• [Work to complete]: Output the span of lines from the one that contains "The height and" through the end of the records, inclusive, exactly as written and free of pictures.
-=-=-
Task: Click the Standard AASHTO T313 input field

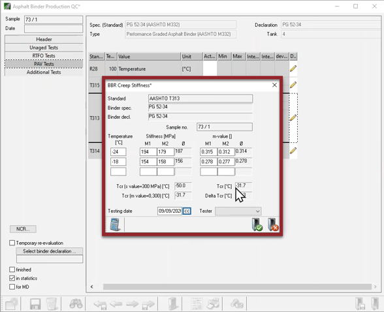Action: pyautogui.click(x=200, y=99)
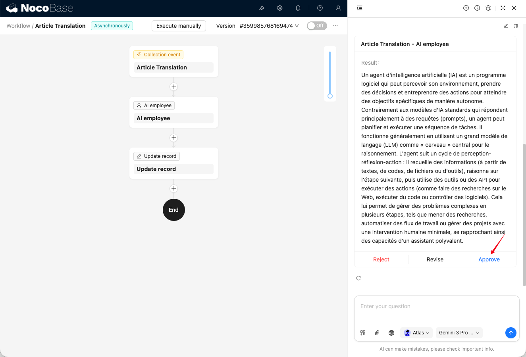
Task: Start a new conversation with the plus-circle icon
Action: [x=466, y=8]
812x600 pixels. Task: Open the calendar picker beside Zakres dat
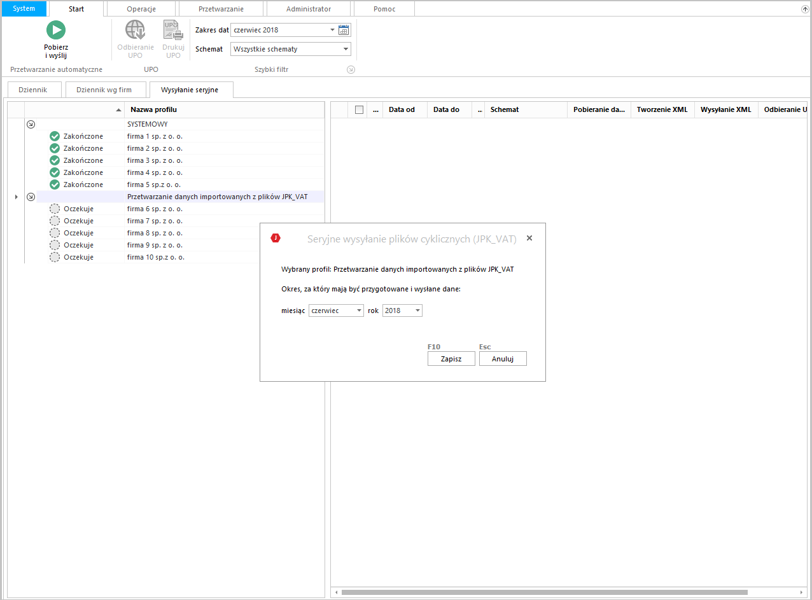tap(344, 30)
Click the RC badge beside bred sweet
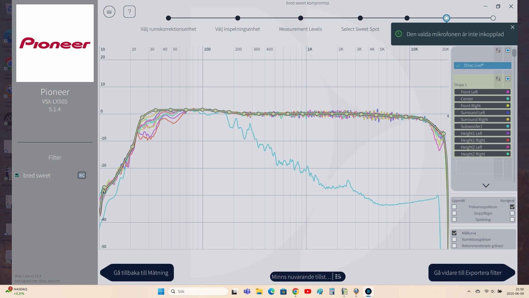This screenshot has width=529, height=298. (x=82, y=175)
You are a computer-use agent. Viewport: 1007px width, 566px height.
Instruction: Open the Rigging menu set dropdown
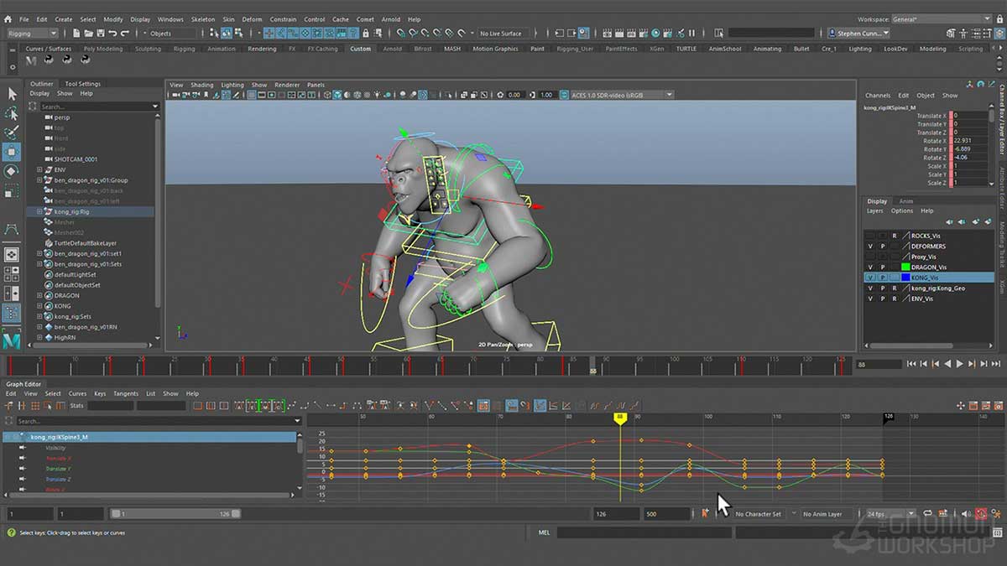point(32,34)
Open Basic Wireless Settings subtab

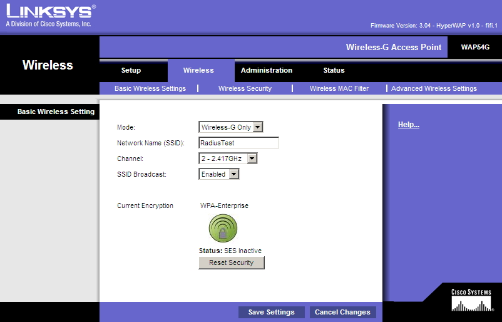(x=150, y=88)
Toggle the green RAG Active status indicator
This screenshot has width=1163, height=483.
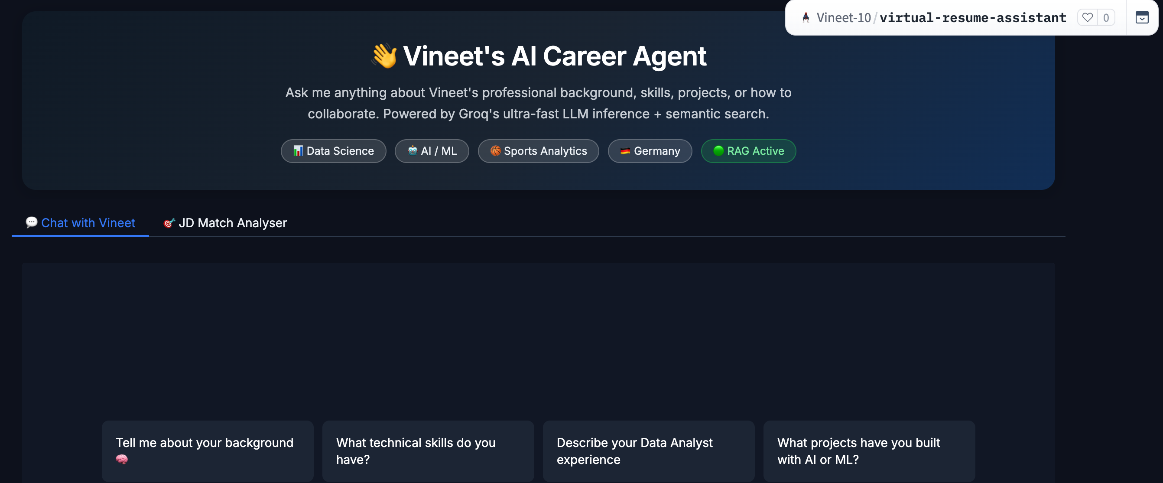748,151
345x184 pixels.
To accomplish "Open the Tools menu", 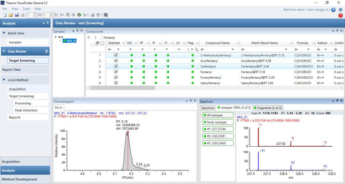I will [x=26, y=9].
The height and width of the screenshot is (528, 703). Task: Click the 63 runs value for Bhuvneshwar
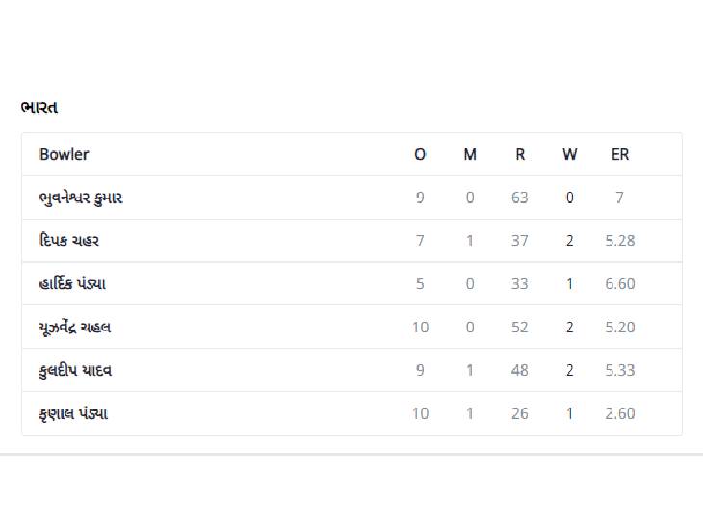click(x=520, y=198)
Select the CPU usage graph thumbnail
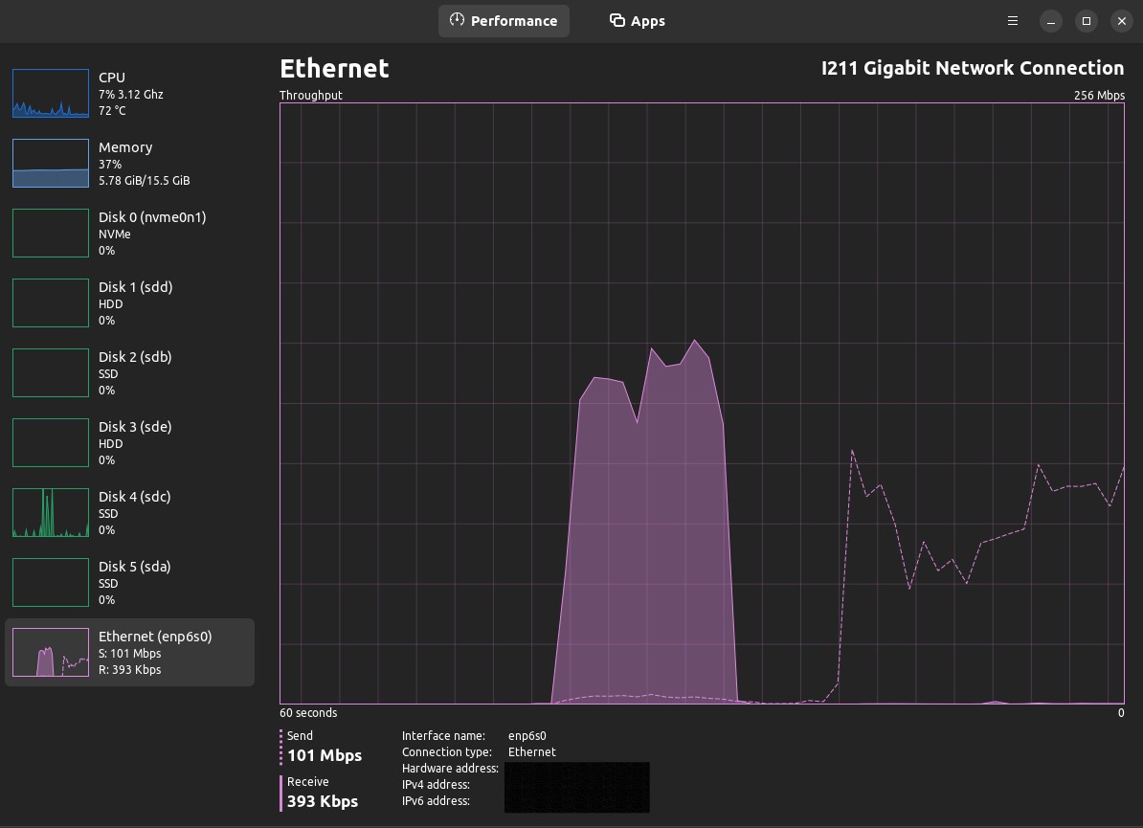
-=-=-
• [Solution to the problem]:
The height and width of the screenshot is (528, 703). Task: Click the 63 runs value for Bhuvneshwar
click(x=520, y=198)
Select the CPU usage graph thumbnail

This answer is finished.